The exercise: Reproduce only the lines starting with the one that contains "Task: Click the blurred order number field" and going on through the one that contains "800x401 pixels.", with "order number" changed to "tracking number" and nothing else altered.

Dataset:
━━━━━━━━━━━━━━━━━━━━━━━━━━━━━━

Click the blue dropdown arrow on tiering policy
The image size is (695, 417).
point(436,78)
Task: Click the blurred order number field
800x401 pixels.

━━━━━━━━━━━━━━━━━━━━━━━━━━━━━━

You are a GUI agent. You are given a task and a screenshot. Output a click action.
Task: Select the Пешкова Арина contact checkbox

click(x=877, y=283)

━━━━━━━━━━━━━━━━━━━━━━━━━━━━━━

Task output:
Task: Click the blurred tracking number field
800x401 pixels.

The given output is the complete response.